• _EXTRACT TO READ_
Hotmail Blocks Gmail Emails (and Invites)
bonhomme_de_neige writes "Emails and invitations sent to Hotmail from Gmail accounts do not bounce, but nor do they arrive in the recipient's Inbox - they vanish mysteriously into the aether. Joel Johnson writes in his Gizmodo weblog that invitations he sent to a Hotmail address bounced (this even received coverage from ZDNet). Search Engine Roundtable writes that several ISPs are blocking Gmail. It's already well-documented that Yahoo moves Gmail invites into the Bulk Mail folder. I've personally confirmed the Hotmail and Yahoo blocking." Please note: I've not been able to verify this one way or another.
Mega-corporations don't play nice? Really? I'm absolutely flabbergasted!
Stop corporate
Please note: I've not been able to verify this one way or another.
;)
But I won't let that stop me from posting it!

• _AIM OF THE TASK_
In the post about Hotmail blocking Gmail, where does Yahoo reportedly move Gmail invites?

• _EXTRACTED DATA_
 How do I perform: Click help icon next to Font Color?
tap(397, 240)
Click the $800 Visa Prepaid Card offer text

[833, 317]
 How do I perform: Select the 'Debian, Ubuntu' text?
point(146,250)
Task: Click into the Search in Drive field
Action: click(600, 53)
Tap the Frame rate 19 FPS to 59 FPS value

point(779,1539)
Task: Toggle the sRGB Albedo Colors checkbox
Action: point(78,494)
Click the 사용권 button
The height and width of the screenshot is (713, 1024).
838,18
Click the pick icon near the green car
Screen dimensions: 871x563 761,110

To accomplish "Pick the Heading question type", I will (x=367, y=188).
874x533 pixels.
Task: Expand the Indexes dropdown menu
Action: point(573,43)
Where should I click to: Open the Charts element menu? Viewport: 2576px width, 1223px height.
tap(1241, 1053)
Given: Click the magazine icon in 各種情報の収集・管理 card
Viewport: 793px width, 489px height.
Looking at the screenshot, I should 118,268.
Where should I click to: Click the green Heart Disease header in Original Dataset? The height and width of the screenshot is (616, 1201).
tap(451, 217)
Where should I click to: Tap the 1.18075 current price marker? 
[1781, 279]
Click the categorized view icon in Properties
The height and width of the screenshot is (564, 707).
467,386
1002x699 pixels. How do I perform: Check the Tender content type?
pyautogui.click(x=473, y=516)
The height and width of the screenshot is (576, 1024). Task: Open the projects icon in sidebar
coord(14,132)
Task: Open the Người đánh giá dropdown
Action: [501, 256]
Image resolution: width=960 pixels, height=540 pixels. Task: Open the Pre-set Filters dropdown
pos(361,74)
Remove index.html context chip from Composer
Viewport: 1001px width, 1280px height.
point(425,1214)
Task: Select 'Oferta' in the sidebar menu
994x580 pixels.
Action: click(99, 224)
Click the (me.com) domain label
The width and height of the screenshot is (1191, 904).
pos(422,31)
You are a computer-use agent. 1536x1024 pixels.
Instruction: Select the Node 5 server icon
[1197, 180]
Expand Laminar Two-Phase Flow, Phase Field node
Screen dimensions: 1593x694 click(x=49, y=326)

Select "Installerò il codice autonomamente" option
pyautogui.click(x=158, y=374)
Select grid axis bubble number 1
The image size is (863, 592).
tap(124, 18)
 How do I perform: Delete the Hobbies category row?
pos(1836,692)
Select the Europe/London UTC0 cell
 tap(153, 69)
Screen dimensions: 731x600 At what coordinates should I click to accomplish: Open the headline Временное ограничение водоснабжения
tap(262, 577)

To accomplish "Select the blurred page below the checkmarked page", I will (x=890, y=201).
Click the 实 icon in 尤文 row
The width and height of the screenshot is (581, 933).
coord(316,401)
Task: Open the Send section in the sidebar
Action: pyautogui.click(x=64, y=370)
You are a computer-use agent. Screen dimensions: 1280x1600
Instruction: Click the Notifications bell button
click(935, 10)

• _TASK OUTPUT_
Into the Bulk Mail folder.